Magistrado ResponsávelPINTO MONTEIRO
Data da Resolução18 de Junho de 2007
EmissorCourt of Appeal of Porto (Portugal)

Acordam, em audiência, no Tribunal da Relação do Porto: No Tribunal Judicial de Tabuaço, foram os arguidos B………. e C………., ambos devidamente identificados nos autos a fls. 1203, condenados pela prática de um crime de desobediência na forma continuada, p.p. nos termos dos arts. 348.º, n.º1, al. b), e 30.º, ambos do Código Penal, na pena de multa, cada um, de 65 dias, à razão diária de €80,00.

Inconformados com a decisão, recorreram os arguidos, tendo concluído a motivação nos termos seguintes: 1 - O Tribunal condenou cada um dos arguidos pela prática, na forma continuada, de um crime de desobediência p. e p. pelo art.º 348.º, n.º1, al. b), e 30.º, do C. P., na pena de multa de 65 dias, à taxa diária de €80,00, num total de €5.200,00.

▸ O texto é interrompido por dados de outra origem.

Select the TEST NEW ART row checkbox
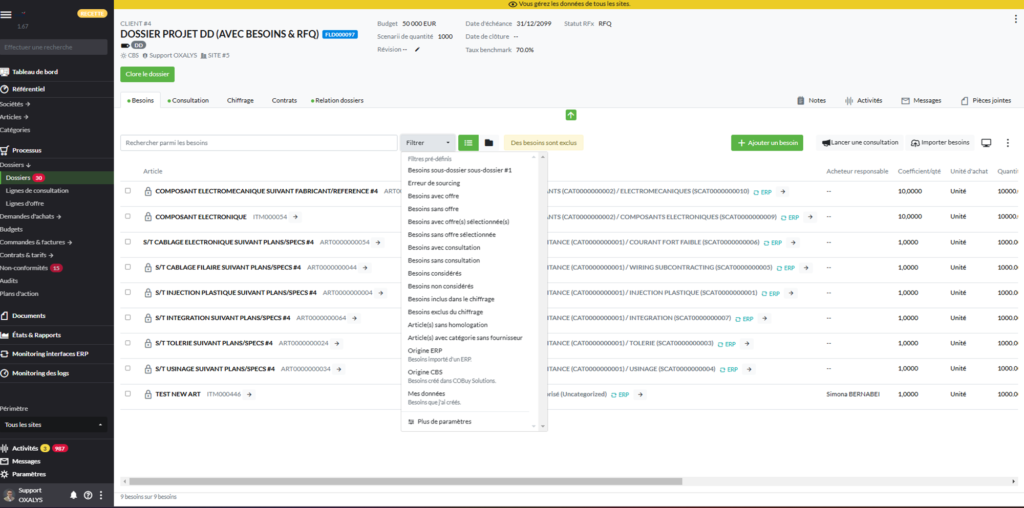 128,394
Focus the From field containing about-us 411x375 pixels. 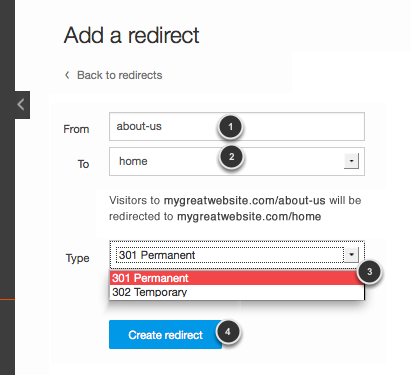(237, 126)
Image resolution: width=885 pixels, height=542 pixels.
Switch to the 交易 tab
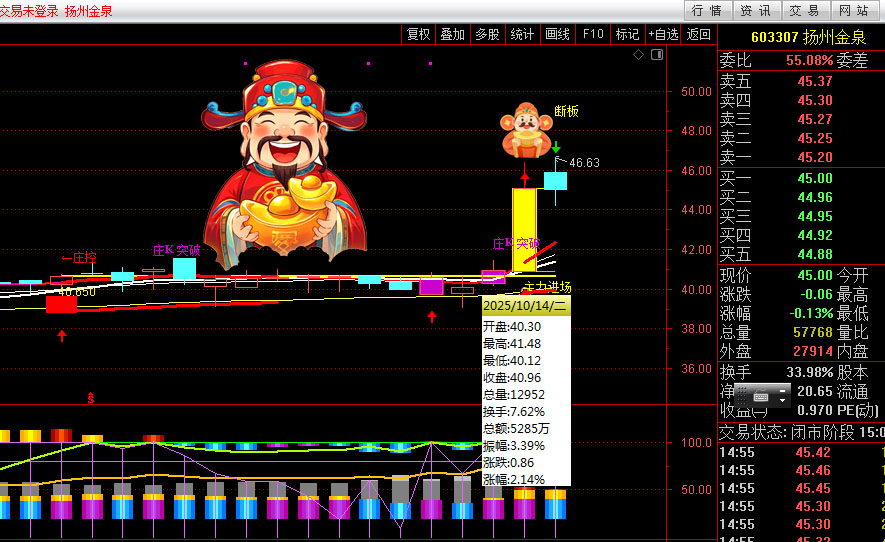coord(804,11)
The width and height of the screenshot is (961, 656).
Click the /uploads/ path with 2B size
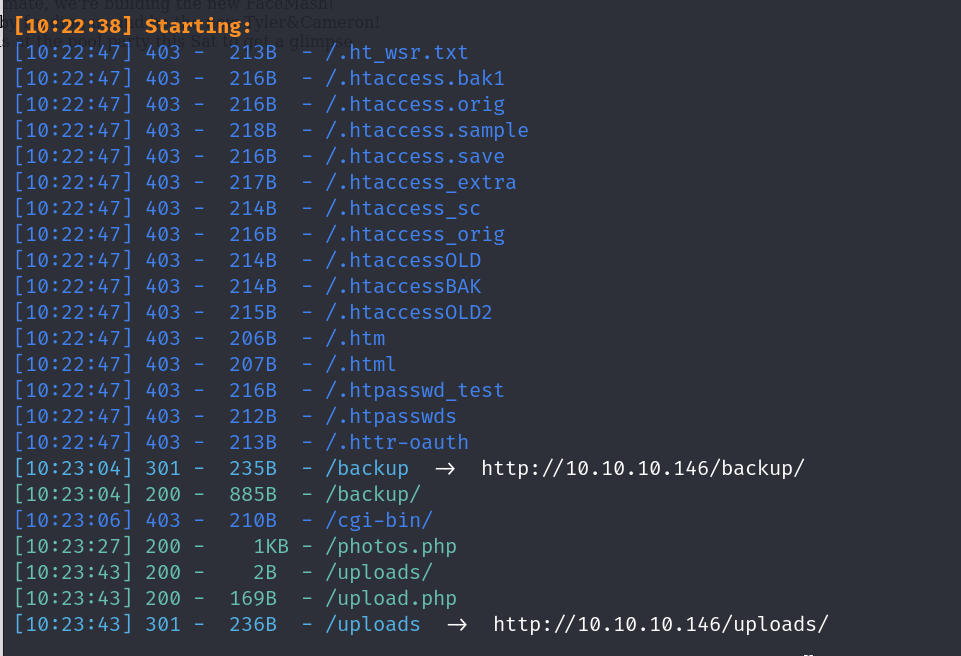[379, 572]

2 - Tal crime ter-se-ia consubstanciado nas datas de 11 de Julho de 2001, no período compreendido entre 11 de Setembro de 2001 e 19 de Setembro de 2001 e no dia 14 de Novembro de 2001, por, contrariamente ao que havia sido ordenado pela decisão administrativa, terem mantido em funcionamento a oficina de britagem.

3 - A responsabilidade dos arguidos, segundo a sentença recorrida, decorre das circunstâncias de ter considerado que os mesmos exerciam a gerência de facto e que foi com o seu conhecimento e consentimento que ocorreu tal laboração.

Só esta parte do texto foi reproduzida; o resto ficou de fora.